El secuestro, el pasado martes en la mañana, del cañicultor bugueño Jimmy Mejía Azcárate en su finca cercana a Andalucía fue la respuesta de los grupos guerrilleros a las declaraciones del ministro de Defensa, quien en días pasados anunció mano dura contra los grupos ilegales que operan en el departamento del Valle del Cauca.
Y no es que Mejía Azcárate sea un pez gordo en el sentido económico. Por el contrario, ha sido una persona juiciosa que a punta de trabajo honesto y, como dicen, de sol a sol ha sacado adelante un patrimonio familiar con no pocas limitaciones económicas.
Sin embargo, con este plagio anunciaron además que la guerra contra ellos la van a responder con este tipo de delitos para generar zozobra, desaliento y cofinanciar sus actividades criminales.
Ya no es solo en el norte del Cauca donde la situación está al rojo vivo y pareciera que el contubernio entre indígenas, guerrilla y narcotráfico está desplazando a los ganaderos y agricultores, sino también en el corazón del sector vallecaucano más productivo.
Es entendible que se quieran manejar estas situaciones con un bajo perfil, pero es imposible que la ciudadanía no sepa la verdad de las cosas y no presione al Gobierno para que atienda problemas como este, que alteran el orden público y son un desafío a las Fuerzas Militares.

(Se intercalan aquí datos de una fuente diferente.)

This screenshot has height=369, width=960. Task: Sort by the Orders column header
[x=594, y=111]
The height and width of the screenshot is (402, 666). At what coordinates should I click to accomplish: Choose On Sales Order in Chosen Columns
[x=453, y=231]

Lo anterior coincide con la propuesta —¿fallida?— de permitir el porte de armas a personas de alto riesgo ante la incapacidad del Estado de garantizar la seguridad de sus ciudadanos.
Se trata, sin duda, de una estrategia para iniciar por esos lares la desestabilización social basada en el chantaje más execrable, que nos recuerda esas épocas en que el secuestro se enseñoreó y dejó una estela de dolor nunca superada.